And so now we enter the mopey phase of the GOP presidential contest. The gloom takes many forms, but foremost is the fear that the field taking shape might be the one we're stuck with.
It's like that feeling you get when you're starving and you go into a restaurant. At first everything on the menu looks great, until you have to make your choice and you realize there's nothing you actually want to eat.
There isn't a German word for this sensation, but one that comes close is futterneid — the envy one feels when somebody orders a better meal than yours. That's not perfectly apt, but it does capture the despair that the best dishes aren't on the menu.
Another source of dread can be found in the worry that the good candidates will be vanquished, or at least diminished, by the bad and the ugly ones. This is Washington Post columnist George Will's worry. "If pessimism is not creeping on little cat's feet into Republicans' thinking about their 2012 presidential prospects," the putative dean of intellectual conservatism warns, "that is another reason for pessimism."
Will, who's smitten with Indiana Gov. Mitch Daniels, says only five GOP contenders are White House-worthy. The other four are Gov. Haley Barbour of Mississippi and three ex-governors — Utah's Jon Huntsman (who resigned as U.S. ambassador to China), Mitt Romney of Massachusetts and Tim Pawlenty of Minnesota.
Will's sharp pen here is reminiscent of Jesus' "winnowing fork," which he used to "gather his wheat into the barn," leaving the chaff to burn with "unquenchable fire." Those Will would chuck into the flames are the "careless, delusional, egomaniacal, spotlight-chasing candidates to whom the sensible American majority would never entrust a lemonade stand, much less nuclear weapons." His exhibits A and B are Newt Gingrich and Mike Huckabee. Will's case wasn't hurt by the fact that both had a bad week.

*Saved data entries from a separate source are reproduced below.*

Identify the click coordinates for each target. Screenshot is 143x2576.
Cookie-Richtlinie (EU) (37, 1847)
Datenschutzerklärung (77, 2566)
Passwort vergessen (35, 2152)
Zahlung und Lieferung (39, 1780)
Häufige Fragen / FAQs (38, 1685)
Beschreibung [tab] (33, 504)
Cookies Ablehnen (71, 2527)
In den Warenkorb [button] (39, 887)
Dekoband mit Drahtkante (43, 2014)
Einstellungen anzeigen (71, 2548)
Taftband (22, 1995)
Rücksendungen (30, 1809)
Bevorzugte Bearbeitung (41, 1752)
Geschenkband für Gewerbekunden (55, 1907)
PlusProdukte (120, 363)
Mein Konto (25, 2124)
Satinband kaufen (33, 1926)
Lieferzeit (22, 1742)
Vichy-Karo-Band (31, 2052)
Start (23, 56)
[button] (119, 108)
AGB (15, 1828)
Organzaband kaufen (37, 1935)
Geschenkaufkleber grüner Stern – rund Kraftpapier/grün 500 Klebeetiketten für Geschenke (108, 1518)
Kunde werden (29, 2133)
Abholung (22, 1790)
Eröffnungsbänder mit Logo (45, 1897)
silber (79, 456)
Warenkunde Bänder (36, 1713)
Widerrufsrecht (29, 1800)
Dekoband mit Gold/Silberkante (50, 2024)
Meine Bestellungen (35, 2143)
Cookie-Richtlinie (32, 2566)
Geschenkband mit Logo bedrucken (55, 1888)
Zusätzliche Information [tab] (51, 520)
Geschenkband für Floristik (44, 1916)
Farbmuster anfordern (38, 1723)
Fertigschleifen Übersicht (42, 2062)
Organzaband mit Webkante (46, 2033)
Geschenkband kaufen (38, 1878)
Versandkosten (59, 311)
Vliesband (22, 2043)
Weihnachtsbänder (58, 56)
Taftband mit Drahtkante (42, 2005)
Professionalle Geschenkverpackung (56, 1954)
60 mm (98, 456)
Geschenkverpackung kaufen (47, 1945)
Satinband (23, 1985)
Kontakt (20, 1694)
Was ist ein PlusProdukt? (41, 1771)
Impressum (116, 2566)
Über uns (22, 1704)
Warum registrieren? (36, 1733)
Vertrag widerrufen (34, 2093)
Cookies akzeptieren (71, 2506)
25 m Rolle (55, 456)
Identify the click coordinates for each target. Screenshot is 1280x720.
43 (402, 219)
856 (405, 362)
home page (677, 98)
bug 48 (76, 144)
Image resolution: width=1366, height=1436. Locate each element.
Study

Some Gingrich aides signaled that he would announce an exploratory committee; others said he wouldn't. The brilliant but tragically undisciplined former House speaker compromised with a website that would explore the idea of an exploratory committee. Or something.
Meanwhile, Huckabee thought the climate was ripe for a dissertation on Barack Obama's "Kenyan" childhood. Except Obama didn't grow up in Kenya, and the more Huckabee tried to explain, the worse it got. Oh, and Huckabee began the week by tongue-lashing Oscar-winning actress Natalie Portman for being pregnant out of wedlock.
Will, who is not prone to overstatement, nonetheless exaggerates his case. But you can only exaggerate the truth, and the indisputable fact is that Gingrich, Huckabee and several potential contenders are deeply flawed.
Each candidate has strengths and weaknesses, but one common problem, as my National Review colleague Jim Geraghty notes, is the growing phenomenon of the pundit-candidate. Gingrich and Huckabee (also Sarah Palin, former Pennsylvania Sen. Rick Santorum and radio host Herman Cain to name a few) have created cottage industries for themselves as commentators. That helps with name ID (and book sales), but it also overexposes and diminishes them by forcing them to comment at length on subjects where silence would be golden. Huckabee's bizarre pandering to so-called birthers and to the Natalie Portman-haters' caucus is a perfect example of the problem.
Still, Huckabee and Gingrich's bouts of verbal incontinence notwithstanding, conservatives are united on the core economic and policy issues. That consensus will undoubtedly manifest itself in the primaries.
And isn't that what primaries are for? Let the voters use their own winnowing forks. It's not like the GOP has a history of nominating irresponsible firebrands. And the two nominees who were so labeled by the political establishment — Barry Goldwater and Ronald Reagan — are the soul of the GOP today, for "tea partyers" and establishmentarians alike.
Ultimately the election will largely be a referendum on Obama and the economy. The desire to order off-menu will abate over time. And Republicans will surely stomach the nominee, if for no other reason than they're ravenous to make Obama a one-termer. And, as the Irish say, hunger is the best sauce.